== Set tasks ==
**1.** In the ANALYZE text, what kind of table does ANALYZE not collect statistics on?
**2.** Update the ANALYZE text, starting at "ANALYZE does not" and ending at "Database Administrator Guide.", so that "GPORCA optimizer" replaces every "Pivotal Query Optimizer".

With no parameter, ANALYZE collects statistics for every table in the current database. You can specify a table name to collect statistics for a single table. You can specify a set of column names, in which case the statistics only for those columns are collected.

ANALYZE does not collect statistics on external tables.

Important: If you intend to execute queries on partitioned tables with the Pivotal Query Optimizer enabled, you must collect statistics on the root partition of the partitioned table with the ANALYZE ROOTPARTITION command. For information about the Pivotal Query Optimizer, see "Querying Data" in the Greenplum Database Administrator Guide.
Note: You can also use the Greenplum Database utility analyzedb to update table statistics. The analyzedb utility can update statistics for multiple tables concurrently. The utility can also check table statistics and update statistics only if the statistics are not current or do not exist. For information about the utility, see the Greenplum Database Utility Guide.

Parameters

ROOTPARTITION [ALL]
Collect statistics only on the root partition of partitioned tables. When you specify ROOTPARTITION, you must specify either ALL or the name of a partitioned table.

== Information given ==
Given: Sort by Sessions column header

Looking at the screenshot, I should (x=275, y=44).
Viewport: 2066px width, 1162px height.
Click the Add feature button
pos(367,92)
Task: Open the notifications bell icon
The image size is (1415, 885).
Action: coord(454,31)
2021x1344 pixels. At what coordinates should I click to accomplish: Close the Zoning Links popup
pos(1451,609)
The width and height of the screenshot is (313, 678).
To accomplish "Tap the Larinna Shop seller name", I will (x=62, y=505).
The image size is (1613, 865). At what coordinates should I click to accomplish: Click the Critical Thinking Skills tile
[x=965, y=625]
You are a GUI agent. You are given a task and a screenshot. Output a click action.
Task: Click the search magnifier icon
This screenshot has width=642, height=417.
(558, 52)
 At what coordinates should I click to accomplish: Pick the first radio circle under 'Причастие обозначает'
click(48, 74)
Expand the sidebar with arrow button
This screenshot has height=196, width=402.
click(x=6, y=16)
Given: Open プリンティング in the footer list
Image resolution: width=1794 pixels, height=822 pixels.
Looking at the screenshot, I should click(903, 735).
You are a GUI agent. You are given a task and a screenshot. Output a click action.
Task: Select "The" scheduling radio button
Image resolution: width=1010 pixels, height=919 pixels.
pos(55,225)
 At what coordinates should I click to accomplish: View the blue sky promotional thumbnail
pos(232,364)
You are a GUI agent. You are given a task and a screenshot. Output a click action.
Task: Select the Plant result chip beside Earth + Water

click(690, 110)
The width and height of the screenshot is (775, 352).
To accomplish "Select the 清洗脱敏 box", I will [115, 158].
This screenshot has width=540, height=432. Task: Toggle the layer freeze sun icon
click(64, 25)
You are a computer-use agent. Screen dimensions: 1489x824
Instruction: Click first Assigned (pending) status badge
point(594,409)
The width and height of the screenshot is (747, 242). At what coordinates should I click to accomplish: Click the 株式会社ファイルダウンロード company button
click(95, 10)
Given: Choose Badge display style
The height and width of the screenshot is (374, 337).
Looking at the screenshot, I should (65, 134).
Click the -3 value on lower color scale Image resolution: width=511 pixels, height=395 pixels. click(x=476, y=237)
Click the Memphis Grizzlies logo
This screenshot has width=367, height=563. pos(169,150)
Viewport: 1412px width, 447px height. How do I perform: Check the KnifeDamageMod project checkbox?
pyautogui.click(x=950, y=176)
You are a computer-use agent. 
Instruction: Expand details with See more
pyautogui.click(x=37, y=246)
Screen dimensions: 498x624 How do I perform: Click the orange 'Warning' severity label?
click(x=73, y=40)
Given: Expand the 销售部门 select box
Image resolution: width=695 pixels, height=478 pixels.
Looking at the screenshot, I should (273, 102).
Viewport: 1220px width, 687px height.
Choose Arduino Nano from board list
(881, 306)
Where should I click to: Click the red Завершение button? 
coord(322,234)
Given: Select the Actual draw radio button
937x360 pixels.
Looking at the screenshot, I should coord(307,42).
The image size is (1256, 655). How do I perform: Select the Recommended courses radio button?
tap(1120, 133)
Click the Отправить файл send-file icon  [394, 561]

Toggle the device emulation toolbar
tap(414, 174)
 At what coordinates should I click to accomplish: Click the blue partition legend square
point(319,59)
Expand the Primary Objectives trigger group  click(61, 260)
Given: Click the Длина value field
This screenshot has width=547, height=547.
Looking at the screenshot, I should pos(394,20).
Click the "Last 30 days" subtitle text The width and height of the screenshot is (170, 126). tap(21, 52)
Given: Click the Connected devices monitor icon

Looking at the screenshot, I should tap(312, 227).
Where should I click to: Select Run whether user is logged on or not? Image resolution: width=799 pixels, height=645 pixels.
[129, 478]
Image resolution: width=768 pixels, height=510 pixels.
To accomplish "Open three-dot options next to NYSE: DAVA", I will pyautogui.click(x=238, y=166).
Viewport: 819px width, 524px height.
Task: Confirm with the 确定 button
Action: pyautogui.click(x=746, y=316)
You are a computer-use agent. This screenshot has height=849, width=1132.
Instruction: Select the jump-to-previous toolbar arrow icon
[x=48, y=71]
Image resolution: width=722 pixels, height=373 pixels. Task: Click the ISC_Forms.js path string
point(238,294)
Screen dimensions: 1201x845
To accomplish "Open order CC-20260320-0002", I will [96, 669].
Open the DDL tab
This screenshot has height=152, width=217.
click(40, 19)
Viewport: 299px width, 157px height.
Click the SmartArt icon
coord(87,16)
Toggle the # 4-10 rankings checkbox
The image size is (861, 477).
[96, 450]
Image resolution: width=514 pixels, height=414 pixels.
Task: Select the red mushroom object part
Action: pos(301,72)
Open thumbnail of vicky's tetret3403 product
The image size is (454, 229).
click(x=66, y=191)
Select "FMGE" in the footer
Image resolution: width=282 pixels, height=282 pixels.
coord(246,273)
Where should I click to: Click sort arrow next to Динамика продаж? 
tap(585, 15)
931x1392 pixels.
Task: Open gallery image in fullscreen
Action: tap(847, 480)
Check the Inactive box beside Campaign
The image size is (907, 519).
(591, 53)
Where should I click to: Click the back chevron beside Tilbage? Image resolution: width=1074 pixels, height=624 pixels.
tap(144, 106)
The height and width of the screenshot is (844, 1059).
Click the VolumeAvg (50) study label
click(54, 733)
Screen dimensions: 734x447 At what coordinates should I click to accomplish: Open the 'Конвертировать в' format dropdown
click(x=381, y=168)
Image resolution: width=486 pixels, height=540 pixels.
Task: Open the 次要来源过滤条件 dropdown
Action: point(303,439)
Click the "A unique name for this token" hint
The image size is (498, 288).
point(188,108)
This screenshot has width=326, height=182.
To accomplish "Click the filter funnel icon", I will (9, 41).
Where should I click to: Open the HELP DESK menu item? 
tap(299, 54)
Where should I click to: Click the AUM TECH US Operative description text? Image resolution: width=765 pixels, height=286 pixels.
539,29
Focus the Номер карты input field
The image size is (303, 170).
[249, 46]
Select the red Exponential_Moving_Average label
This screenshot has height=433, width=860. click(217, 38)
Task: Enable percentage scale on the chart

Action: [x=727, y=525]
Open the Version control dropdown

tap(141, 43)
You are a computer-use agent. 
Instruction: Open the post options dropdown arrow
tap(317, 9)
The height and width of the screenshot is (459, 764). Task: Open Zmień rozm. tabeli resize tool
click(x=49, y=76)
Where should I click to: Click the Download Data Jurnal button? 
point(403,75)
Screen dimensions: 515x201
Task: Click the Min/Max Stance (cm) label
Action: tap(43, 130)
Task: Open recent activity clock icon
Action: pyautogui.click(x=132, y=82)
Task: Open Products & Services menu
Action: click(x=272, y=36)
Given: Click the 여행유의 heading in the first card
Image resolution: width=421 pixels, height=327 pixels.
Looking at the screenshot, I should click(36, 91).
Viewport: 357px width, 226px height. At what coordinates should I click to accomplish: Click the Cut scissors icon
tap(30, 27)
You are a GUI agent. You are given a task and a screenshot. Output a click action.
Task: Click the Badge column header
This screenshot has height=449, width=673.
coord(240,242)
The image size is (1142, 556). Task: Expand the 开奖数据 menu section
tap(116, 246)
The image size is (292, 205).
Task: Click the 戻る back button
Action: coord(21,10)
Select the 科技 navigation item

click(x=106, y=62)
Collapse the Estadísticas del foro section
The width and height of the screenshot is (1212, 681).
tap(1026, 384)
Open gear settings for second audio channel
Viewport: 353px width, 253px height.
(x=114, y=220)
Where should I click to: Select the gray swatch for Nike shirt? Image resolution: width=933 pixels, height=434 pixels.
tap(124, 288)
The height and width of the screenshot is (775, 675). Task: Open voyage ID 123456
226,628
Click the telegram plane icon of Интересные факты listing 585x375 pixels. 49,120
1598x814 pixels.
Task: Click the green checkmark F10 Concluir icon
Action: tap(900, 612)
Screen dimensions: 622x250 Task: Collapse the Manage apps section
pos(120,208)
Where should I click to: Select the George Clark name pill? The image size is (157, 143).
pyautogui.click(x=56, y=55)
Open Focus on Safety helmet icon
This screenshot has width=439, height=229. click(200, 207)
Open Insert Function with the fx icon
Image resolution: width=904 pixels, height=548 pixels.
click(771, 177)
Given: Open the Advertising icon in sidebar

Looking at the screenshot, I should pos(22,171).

== Task responses ==
**1.** External tables.

**2.**
ANALYZE does not collect statistics on external tables.

Important: If you intend to execute queries on partitioned tables with the GPORCA optimizer enabled, you must collect statistics on the root partition of the partitioned table with the ANALYZE ROOTPARTITION command. For information about the GPORCA optimizer, see "Querying Data" in the Greenplum Database Administrator Guide.